D'abord, ils ont abordé la partie « recherche ». Imaginez que vous cherchiez des types de trésors spécifiques dans une grotte. Si vous vous contentez de crier « Trésor ! », vous obtiendrez beaucoup de cailloux et de terre. Vous avez besoin d'une carte précise. Les chercheurs ont construit un « Dictionnaire de la Durabilité Numérique », qui est comme un détecteur de métaux hautement réglé. Ils l'ont alimenté avec des milliers de mots issus de recherches passées pour lui apprendre à quoi ressemble réellement la « durabilité numérique ». Ils ont testé ce dictionnaire sur des rapports de sociétés comme Biogen et Coca-Cola. Les résultats ont été impressionnants : l'ordinateur a trouvé 94 % des récits de durabilité numérique que les experts humains avaient trouvés manuellement, mais il l'a fait en une fraction du temps. Il a même trouvé 54 récits supplémentaires que les humains avaient manqués ! Cependant, il n'était pas parfait ; l'ordinateur se laissait parfois distraire par des mots comme « site web » qui semblaient importants mais qui n'étaient pas réellement liés à des initiatives de durabilité. Cela a appris aux chercheurs que, bien que l'ordinateur soit un excellent scanner, il a toujours besoin d'un humain pour vérifier les résultats.

Ensuite, ils ont abordé la partie « tri ». Une fois que l'ordinateur avait trouvé les récits, il devait les placer dans les bonnes boîtes. Les chercheurs ont utilisé deux différents « systèmes de classement » basés sur des théories établies. Un système classait les récits selon ce que la technologie fait (comme « Automatiser » un processus ou « Transformer » un modèle économique), et l'autre classait les récits selon qui en bénéficie (comme « Interne » vs « Externe » ou « Aujourd'hui » vs « Demain »). Pour apprendre à l'IA à utiliser ces systèmes de classement, ils ne lui ont pas simplement donné une commande simple. Ils ont utilisé une technique appelée « few-shot prompting », qui consiste à montrer à l'IA quelques exemples d'un puzzle terminé et à lui dire : « Tu vois comment cette pièce s'insère ici ? Maintenant, fais le reste ». Ils ont entraîné l'IA sur des données de trois entreprises, la laissant faire des erreurs, la corrigeant et affinant ses instructions jusqu'à ce qu'elle maîtrise le sujet.

Lorsqu'ils ont testé cette IA entraînée sur de nouvelles entreprises (comme Johnson & Johnson et Volvo), les résultats ont été solides.

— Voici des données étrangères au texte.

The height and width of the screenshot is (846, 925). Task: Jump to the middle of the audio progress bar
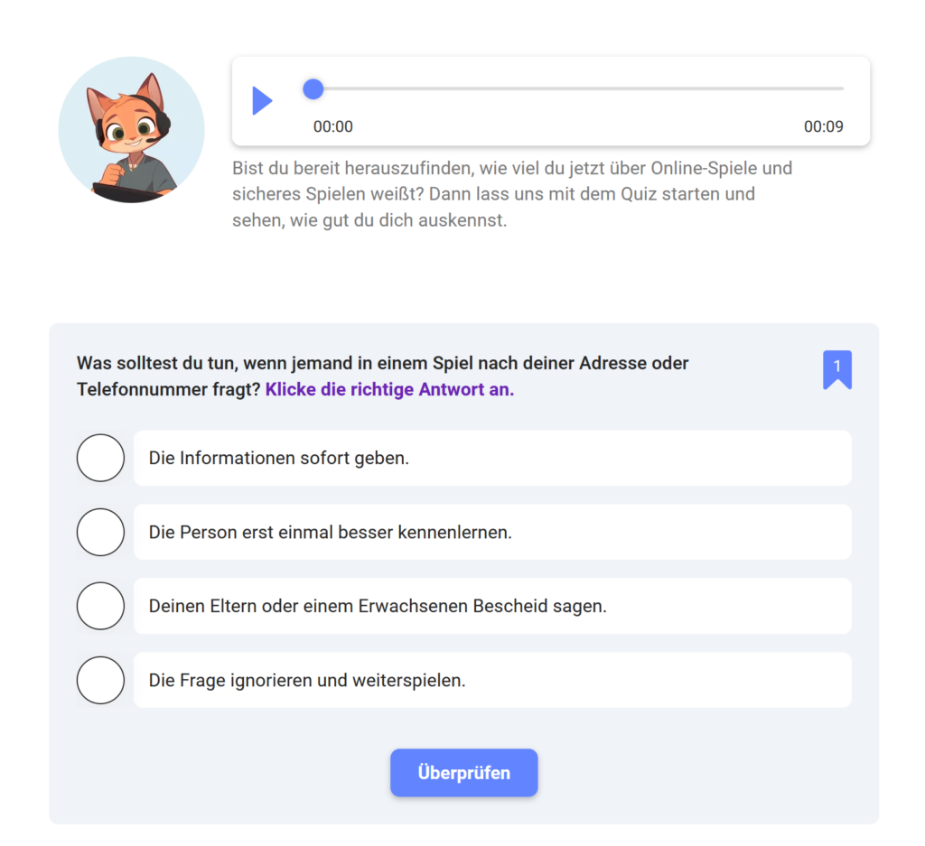pyautogui.click(x=578, y=88)
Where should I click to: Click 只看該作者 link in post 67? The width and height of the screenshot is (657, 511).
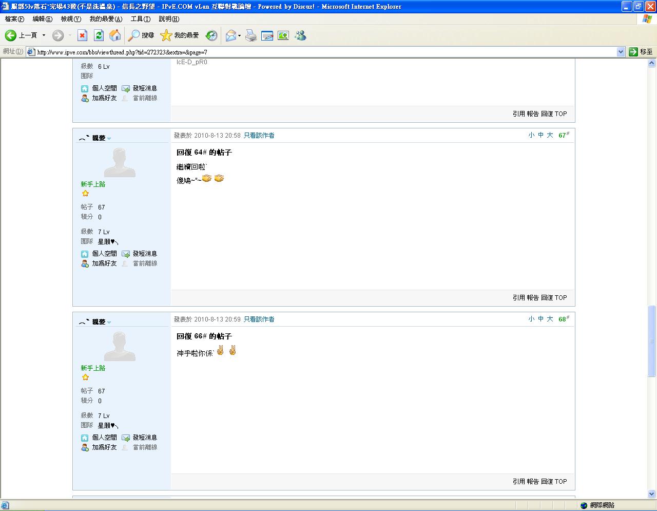pos(259,136)
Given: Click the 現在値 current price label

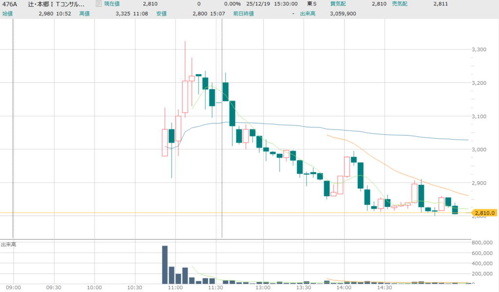Looking at the screenshot, I should pyautogui.click(x=113, y=4).
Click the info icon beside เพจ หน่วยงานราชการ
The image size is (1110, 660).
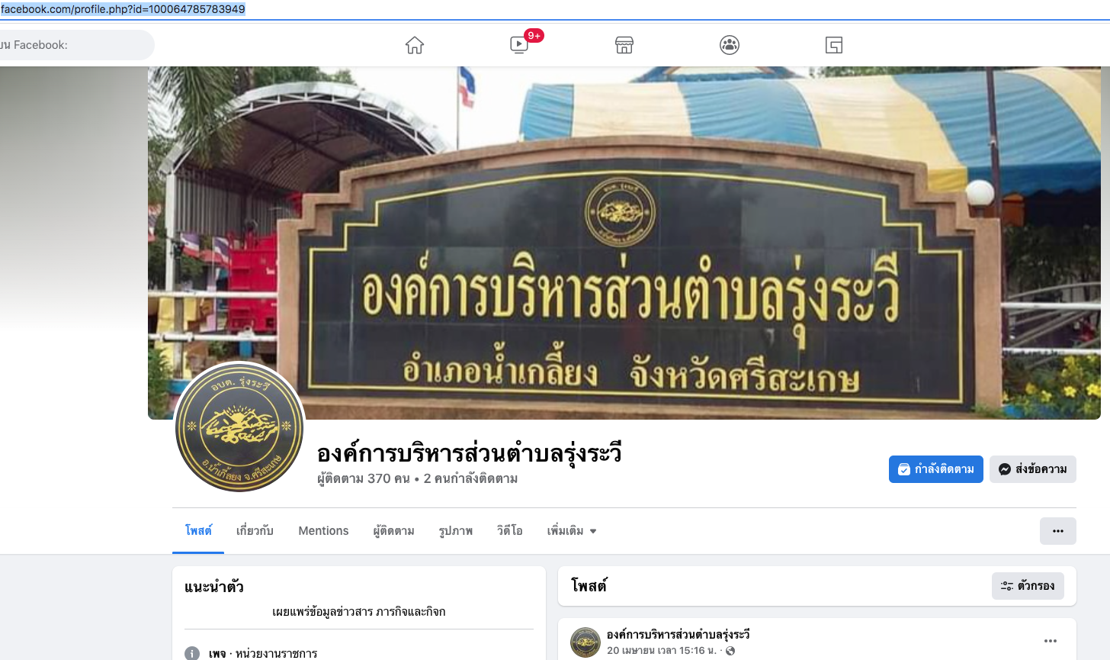coord(192,654)
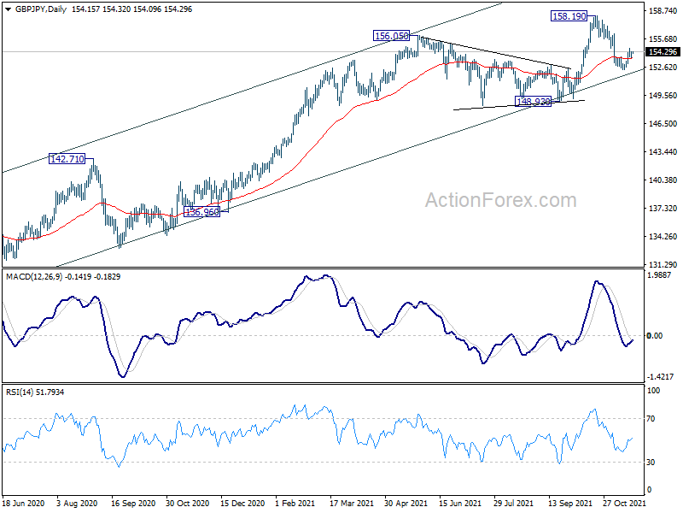Select the 1 Feb 2021 date marker

(295, 503)
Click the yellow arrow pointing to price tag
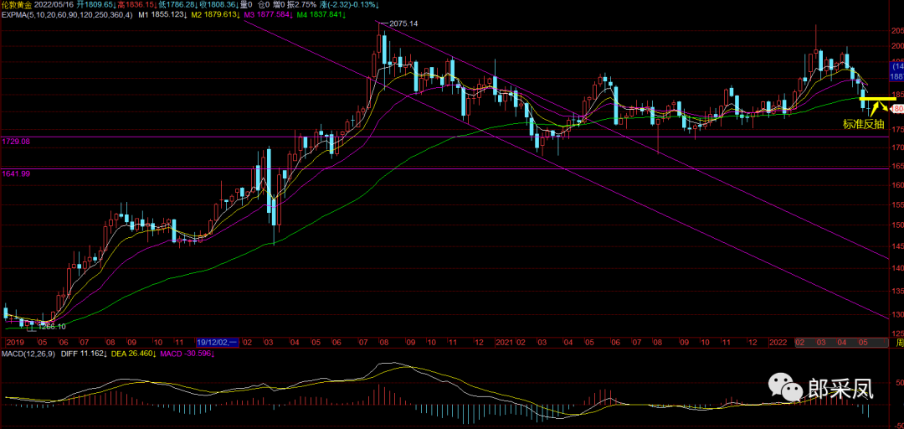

Pour les catégories « ce qu'elle fait », l'IA a correspondu au tri des experts humains 78 % du temps. Pour les catégories « qui bénéficie », elle a correspondu 85,3 % du temps. Les chercheurs ont calculé un score appelé « Kappa de Cohen », qui mesure à quel point deux personnes (ou une personne et un robot) sont d'accord. Le score était supérieur à 0,7, ce qui est considéré comme un niveau élevé d'accord. Cela suggère que l'IA ne fait pas que deviner ; elle apprend réellement la logique des chercheurs.

Cependant, l'article prend soin de ne pas dire qu'il s'agit d'une « baguette magique » qui résout tout. Les chercheurs excluent explicitement l'idée que ce processus puisse être entièrement automatique. Ils ont constaté que l'IA avait parfois besoin d'aide pour comprendre le contexte d'une entreprise. Par exemple, si une entreprise parlait d'un système de sécurité sur plusieurs années, l'IA pourrait compter cela comme plusieurs projets différents, alors qu'un humain saurait qu'il s'agit d'un seul et même projet de longue durée. Le dictionnaire n'est pas non plus parfait ; c'est une entité vivante qui doit être mise à jour à mesure que de nouveaux mots entrent dans le monde. Les auteurs concluent que la meilleure approche est un partenariat : l'ordinateur agit comme un assistant de recherche super rapide qui effectue le gros du travail de recherche et de tri, mais un expert humain doit toujours être dans la boucle pour entraîner l'IA, corriger ses erreurs et prendre la décision finale.

En fin de compte, ce document suggère que nous n'avons pas à choisir entre la sagesse humaine et la vitesse de la machine. En combinant le text mining et l'IA générative avec un processus d'entraînement méticuleux et étape par étape, les chercheurs peuvent construire des ensembles de données massifs de données de durabilité numérique bien plus rapidement qu'auparavant. Ce n'est pas un problème résolu, mais c'est un nouvel outil puissant qui rend la tâche de sauver le monde un peu moins solitaire et beaucoup plus efficace.